Wall time: 30min 22s


GridSearchCV(estimator=LatentDirichletAllocation(),
             param_grid={'learning_decay': [0.5, 0.7, 0.9],
                         'n_components': [2, 3, 4, 5, 6, 7, 8]})

In [34]:
best_model = model.best_estimator_ # Best Model
# Model Parameters
print("Best Model's Params: ", model.best_params_)

# Log Likelihood Score
print("Best Log Likelihood Score: ", model.best_score_)

# Perplexity
print("Model Perplexity: ", best_model.perplexity(data_vectorized))
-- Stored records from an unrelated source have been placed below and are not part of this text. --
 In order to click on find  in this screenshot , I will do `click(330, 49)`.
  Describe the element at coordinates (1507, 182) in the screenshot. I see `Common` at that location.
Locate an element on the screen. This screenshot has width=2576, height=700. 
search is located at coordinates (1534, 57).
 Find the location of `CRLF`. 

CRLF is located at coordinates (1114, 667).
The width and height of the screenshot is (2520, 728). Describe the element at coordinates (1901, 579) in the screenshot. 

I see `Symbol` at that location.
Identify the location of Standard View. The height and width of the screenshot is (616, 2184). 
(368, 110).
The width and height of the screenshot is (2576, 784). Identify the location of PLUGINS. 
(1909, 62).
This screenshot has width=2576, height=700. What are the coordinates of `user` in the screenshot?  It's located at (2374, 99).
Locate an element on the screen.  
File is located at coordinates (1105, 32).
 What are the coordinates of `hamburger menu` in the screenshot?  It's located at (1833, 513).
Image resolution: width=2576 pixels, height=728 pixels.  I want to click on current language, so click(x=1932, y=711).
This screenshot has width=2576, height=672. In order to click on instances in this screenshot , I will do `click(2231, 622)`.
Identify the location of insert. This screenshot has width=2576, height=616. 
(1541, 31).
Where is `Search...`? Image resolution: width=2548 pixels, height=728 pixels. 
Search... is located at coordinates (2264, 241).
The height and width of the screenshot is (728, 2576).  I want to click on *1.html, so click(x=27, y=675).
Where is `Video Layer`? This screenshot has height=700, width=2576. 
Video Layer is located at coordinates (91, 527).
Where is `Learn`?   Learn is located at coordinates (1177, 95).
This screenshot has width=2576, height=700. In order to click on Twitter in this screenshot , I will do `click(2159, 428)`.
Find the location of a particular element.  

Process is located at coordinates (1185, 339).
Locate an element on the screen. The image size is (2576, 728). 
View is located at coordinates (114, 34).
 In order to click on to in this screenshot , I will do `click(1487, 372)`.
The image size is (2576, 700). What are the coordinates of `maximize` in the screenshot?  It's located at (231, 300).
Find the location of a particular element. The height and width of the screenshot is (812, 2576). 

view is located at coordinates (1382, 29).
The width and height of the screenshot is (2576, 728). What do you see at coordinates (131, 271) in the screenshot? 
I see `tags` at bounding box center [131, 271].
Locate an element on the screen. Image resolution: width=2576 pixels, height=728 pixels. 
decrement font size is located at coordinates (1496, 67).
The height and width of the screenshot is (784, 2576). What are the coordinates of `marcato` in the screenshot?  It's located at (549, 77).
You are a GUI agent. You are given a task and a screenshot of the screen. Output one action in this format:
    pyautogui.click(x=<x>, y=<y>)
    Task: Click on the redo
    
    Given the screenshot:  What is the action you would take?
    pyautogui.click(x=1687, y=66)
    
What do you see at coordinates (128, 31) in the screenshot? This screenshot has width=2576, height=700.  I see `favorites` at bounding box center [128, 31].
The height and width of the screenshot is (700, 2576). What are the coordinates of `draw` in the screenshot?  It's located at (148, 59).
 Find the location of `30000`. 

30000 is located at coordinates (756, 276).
Best Model's Params:  {'learning_decay': 0.7, 'n_components': 2}
Best Log Likelihood Score:  -74073.43473645803
Model Perplexity:  187.42102140611075


* The above grid search model shows that optimal number of topic is 2

In [35]:
## building model with number of topics two
lda_model = gensim.models.LdaMulticore(corpus = corpus,
                                      id2word=id2word,
                                      num_topics=2,
                                      random_state=50,
                                      chunksize=100,
                                      passes=10,
                                       decay=0.7,
                                       per_word_topics=True)

In [36]:
print('coherence of the model : ',
      CoherenceModel(model=lda_model,texts=texts,dictionary=id2word,coherence='c_v').get_coherence())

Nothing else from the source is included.